Jean-François Decaux, chairman of the executive board and co-CEO of JCDecaux, explained: “Over the first half China was brought in line with the rest of the group, which implies that growth in other geographies with high single digits is good news in the current environment. We continue to bridge the gap with 2019, moving from nearly minus 20% in H1 2022 to minus 14% in H1 2023 and minus 6.5% excluding China.”

Looking forward, third quarter adjusted organic revenue growth in Q3 is expected to be around 7%.

Decaux added: “As the most digitised global OOH media company, with our new data-led audience targeting and programmatic solutions, our well-diversified portfolio, our ability to win new contracts, the strength of our balance sheet, the high quality of our teams across the world and our recognised ESG excellence, we believe we are well positioned to benefit from the rebound.”

“We are more confident than ever in the power of our media in an advertising landscape increasingly fragmented and more and more digital and in the role it will play to drive economic growth as well as positive changes.”

Analysis: a new era for acquisition, ESG and digitisation

JCDecaux prides itself as being the number-one outdoor advertising network — with a daily audience of more than 850 million people in more than 80 countries. Now, it not only wants to continue its recovery from the pandemic, but to futureproof its position.

According to its co-CEO Jean-François Decaux, its growth strategy is driven by both organic contract wins and bolt-on acquisitions. Examples of these include JCDecaux’s win of the largest OOH/DOOH media franchise in Norway and its acquisition of competitor Clear Channel’s Spain and Italy businesses.

The latter purchase in the third and fourth largest markets in Europe is significant, with the Italy deal executed on 31 May and Spain expected to close subject to approval by the Spanish competition authority in 2024. On the earnings call, Decaux said these acquisitions represented a total enterprise value of €75m.

On top of this commercial focus, digitisation and ESG will also be crucial factors for JCDecaux to retain its leading position in its markets. Decaux said it was “a new era for ESG” when it comes to contract tenders, with 61% of JCDecaux’s tenders worldwide assessed on environmental criteria and 18% on social criteria, compared to 25% and 8% in 2019.

The company aims to be net zero by 2050 and has signed up to the Paris Climate Agreement, and said it had already won contracts in Toulouse and Oslo based on its “strong sustainability commitment”.

When it comes to digitisation of its inventory, Decaux said digital was “the winning formula” that could not only bring in additional revenue and visibility but also enable a reduction in the number of locations. Citing a Zenith CAGR global forecast, he said DOOH will be the fastest growing media for 2025 with predicted 10% growth.

But the digitisation project is significant and won’t happen quickly. JCDecaux’s inventory currently sits at just over 1 million panels globally across 3,573 cities which have more than 10,000 inhabitants.

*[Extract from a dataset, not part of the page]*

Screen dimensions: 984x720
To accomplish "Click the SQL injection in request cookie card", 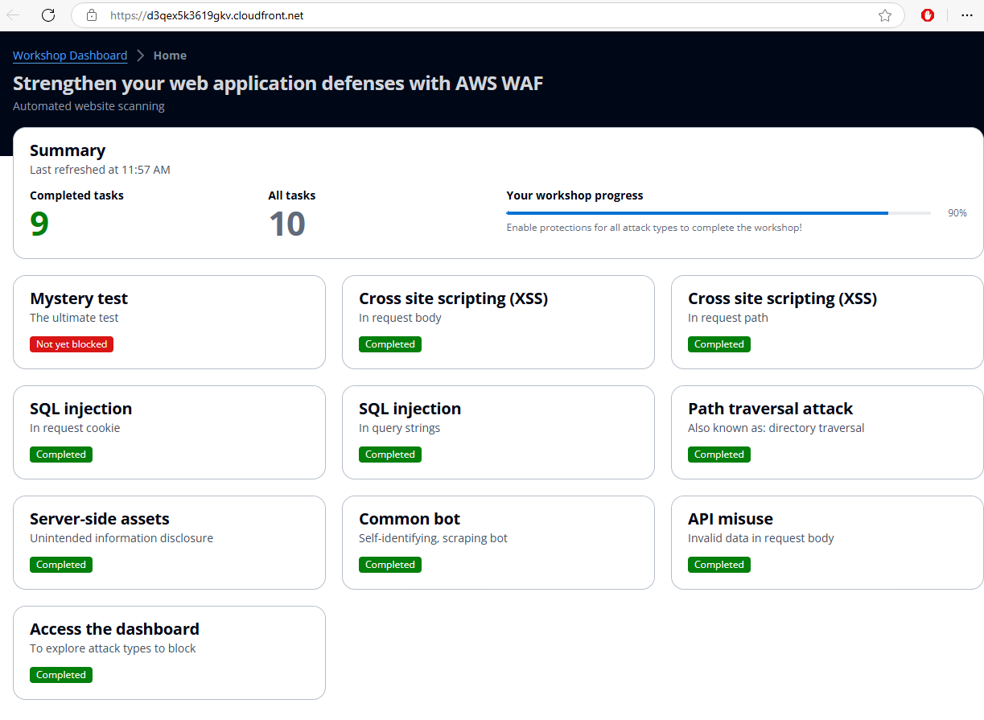I will point(169,431).
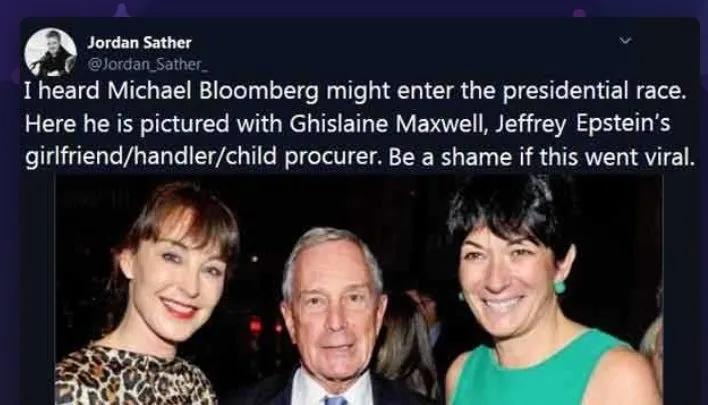Click the words "Ghislaine Maxwell" in the tweet text
708x405 pixels.
click(x=388, y=124)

The company also boasts it is number one worldwide in street furniture, with 604,536 advertising panels, and transport advertising, with a presence in 153 airports and 205 contracts spanning metros, buses, trains and tramways, with a total of 333,620 panels.

At present, digital street furniture, transport and billboard revenues make up less than a third (36%) of their inventory-specific revenues.

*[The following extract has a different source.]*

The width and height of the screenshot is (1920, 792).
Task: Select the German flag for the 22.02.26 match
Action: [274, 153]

Meanwhile, the company’s digital income is highly concentrated on five countries (the UK, America, Australia, Germany and China), which account for 63% of JCDecaux’s digital revenue. Decaux said this leaves “significant room” for digital penetration growth.

The company, whose programmatic outdoor arm VIOOH has just marked its fifth anniversary, expects programmatic to make up 20-30% of digital revenues in the future, where it now sits at 7.1%.